Казалось, этого она не намерена была оспаривать; но немного спустя странный спокойный шепот, блуждая в воздухе, коснулся моего слуха:

— Почему он — не такой? Лучше ли он?

— Клянусь, — перебил я, — я думаю, что он лучше.

Мы оба таинственно понизили голос. У хижин, где жили рабочие Джима (это были по большей части освобожденные рабы из укрепления шерифа), кто-то затянул пронзительную протяжную песню. По ту сторону реки огромный костер, — полагаю, что у Дорамина, — казался пылающим шаром, совершенно отрезанным в ночи.

— Он честнее? — прошептала она.

— Да, — ответил я.

— Честнее всех других? — повторила она, растягивая слова.

— Здесь никто не подумал бы усомниться в его словах… никто бы не осмелился, кроме вас.

Кажется, она пошевельнулась.

— Он храбрее? — продолжала она изменившимся голосом.

— Страх никогда не оторвет его от вас, — сказал я, начиная нервничать.

Песня оборвалась на высокой ноте. Где-то вдали раздались голоса. Среди них — голос Джима. Меня поразило ее молчание.

— Что он вам сказал? Он вам что-то сказал? — спросил я.

Ответа не последовало.

— Что-то такое он вам сказал? — настаивал я.

— Вы думаете, я могу вам ответить? Откуда мне знать? Как мне понять? — воскликнула она наконец.

Послышался шорох. Мне показалось, что она заломила руки.

— Есть что-то, чего он не может забыть.

— Тем лучше для вас, — угрюмо пробормотал я.

— Что это такое? — с настойчивой мольбой спросила она. — Он говорит, что испугался. Как я могу этому поверить? Разве я сумасшедшая, чтобы этому верить? Вы все что-то вспоминаете. Все к этому возвращаетесь. Что это? Скажите мне! Живое оно? Мертвое? Я его ненавижу. Оно жестоко. Есть у него лицо и голос? Может он это увидеть… услышать? Во сне, быть может, когда он не видит меня… И тогда он встанет и уйдет. Ах, никогда его не прошу. Моя мать простила, но я никогда! Что это будет? Знак… зов?

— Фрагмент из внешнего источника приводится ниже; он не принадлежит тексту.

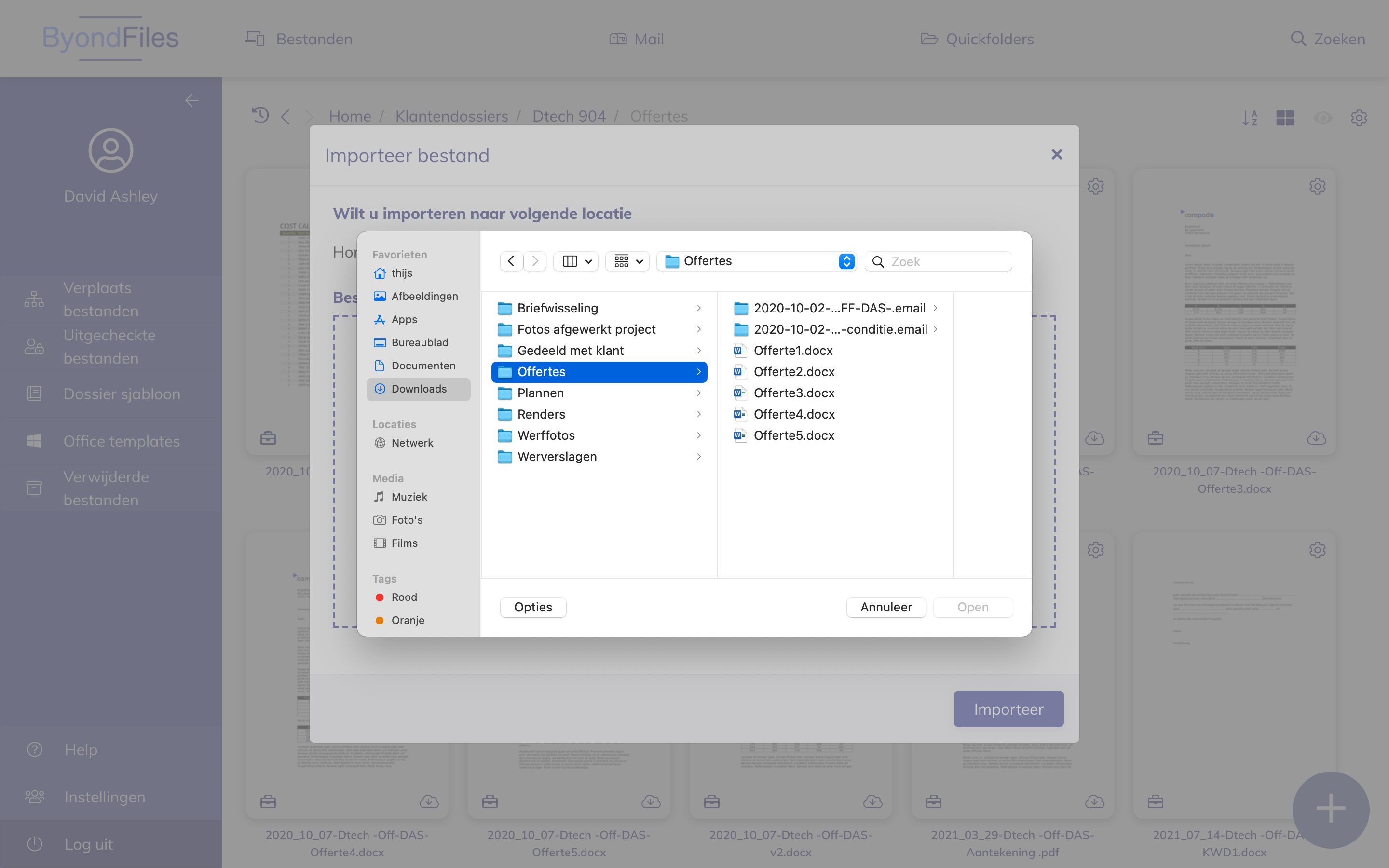Select the Offerte2.docx file
The image size is (1389, 868).
point(794,371)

То было удивительное открытие. Она не доверяла даже его снам и, казалось, думала, что я могу объяснить ей причину. Я словно терял опору. Знак, зов! Как красноречиво было ее неведение! Всего несколько слов! Как она их познала, как сумела их выговорить, — я не могу себе представить. Женщины вдохновляются напряжением данной минуты, которое нам кажется ужасным, нелепым или бесполезным. Убедиться, что у нее есть голос, — этого одного достаточно было, чтобы прийти в ужас. Если бы упавший камень возопил от боли, чудо это не могло бы показаться более странным и трогательным. Эти звуки, блуждающие в ночи, вскрыли мне трагизм их жизни, обреченной тьме. Невозможно было заставить ее понять. Я молча бесился, сознавая свое бессилие. И Джим… бедняга! Кому он мог быть нужен? Кто вспомнил бы его? Он добился того, чего хотел. К тому времени позабыли, должно быть, о том, что он существует на белом свете. Они подчинили себе судьбу. И были трагичны.